Water holding capacity is known as the ability of muscle to bind water under a given set of conditions, which is related to sensory characteristics of meat regarding flavor and juiciness, and even economic efficiency (Lawrie, 2006). Significant breed differences were exhibited for water holding capacity parameters. Cooking losses in this study remained between 11.23% and 34.87%, within the normal range for beef (Muchenje et al., 2009). AS and WS exhibited significantly lower (p<0.05) retort cooking loss, pressing loss, and moist cooking loss compared with CS in LTL muscle. WS showed significantly lower (p<0.05) pressing loss compared with CS, and AS had significantly lower (p<0.05) moist cooking loss compared with CS in SE muscle. Cooking loss and pressing loss are both negatively associated with the water holding capacity and are used as indicators of meat juiciness (Cao et al., 2019). There results suggested that AS and WS crossbreeds might improve the water holding capacity and juiciness of LTL and SE muscles.

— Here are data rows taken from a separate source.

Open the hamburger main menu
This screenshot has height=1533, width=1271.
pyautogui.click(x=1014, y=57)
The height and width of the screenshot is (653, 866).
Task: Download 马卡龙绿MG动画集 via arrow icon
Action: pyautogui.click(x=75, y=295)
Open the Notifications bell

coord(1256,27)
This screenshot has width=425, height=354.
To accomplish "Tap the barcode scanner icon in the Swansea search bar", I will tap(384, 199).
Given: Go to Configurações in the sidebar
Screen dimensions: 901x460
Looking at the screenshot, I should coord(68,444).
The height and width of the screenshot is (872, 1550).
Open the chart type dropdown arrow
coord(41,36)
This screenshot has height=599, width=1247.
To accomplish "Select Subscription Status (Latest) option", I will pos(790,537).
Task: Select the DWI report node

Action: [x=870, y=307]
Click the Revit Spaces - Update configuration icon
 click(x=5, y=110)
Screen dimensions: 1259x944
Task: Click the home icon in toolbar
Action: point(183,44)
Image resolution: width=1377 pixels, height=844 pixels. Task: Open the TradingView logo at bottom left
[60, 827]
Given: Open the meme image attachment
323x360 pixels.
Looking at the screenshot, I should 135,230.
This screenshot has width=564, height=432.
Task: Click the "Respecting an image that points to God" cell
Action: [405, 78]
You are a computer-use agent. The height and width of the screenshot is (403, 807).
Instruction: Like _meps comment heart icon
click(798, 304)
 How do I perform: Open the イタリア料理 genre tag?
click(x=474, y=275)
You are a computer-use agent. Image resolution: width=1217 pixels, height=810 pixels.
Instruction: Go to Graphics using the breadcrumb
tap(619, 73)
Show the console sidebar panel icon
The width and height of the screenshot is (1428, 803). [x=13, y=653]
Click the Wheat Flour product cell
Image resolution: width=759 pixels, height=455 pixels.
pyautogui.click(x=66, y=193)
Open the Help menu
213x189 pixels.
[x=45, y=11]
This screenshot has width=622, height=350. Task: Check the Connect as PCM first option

Tenderness is the most important determinant of meat quality, which can be quantified by the Warner-Bratzler shear force test (Cao et al., 2019; Przybylski and Hopkins, 2015). The mean shear force found in this study ranged from 2.20 to 4.46 kg/cm2, which was within the limit for the tenderness in beef (4.5 kg/cm2) (Belew et al., 2003). Besides, significant breed differences were for shear force values. AS and WS had significantly lower (p<0.05) shear force compared with CS in both LTL and SE muscles, and more than a 1.5-fold decrease was observed in the shear force of AS compared with CS. As tenderness increased with a decrease in shear force (Bhuiyan et al., 2017) AS and WS crossbreeds might produce more tender meat, with AS has a slight edge over WS.
Conclusion
Collectively, breed difference exists in fatty acid profile and meat quality from beefs of different muscles, indicating that it may be possible to crossbred Angus or Wagyu with CS to enhance the quality of beef. For meat quality, both WS and AS crossbreed improved meat color, water holding capacity, and tenderness of CS. Considering fatty acid profile, crossbreed of AS maybe a preferable choice with significantly less palmitic acid (C16:0), more oleic acid (C18:1n9c), and a tendency to lower total SFA and improve total UFA, to provide consumers a healthier beef product with more juiciness and tenderness. However, many factors, such as slaughter weight, gender, age, feedstock ect., can affect the fatty acid composition and meat quality in tissues, meaning that future research is needed to evaluate the effect of these factors have on fatty acids and meat quality in CS crossbred to verify our results.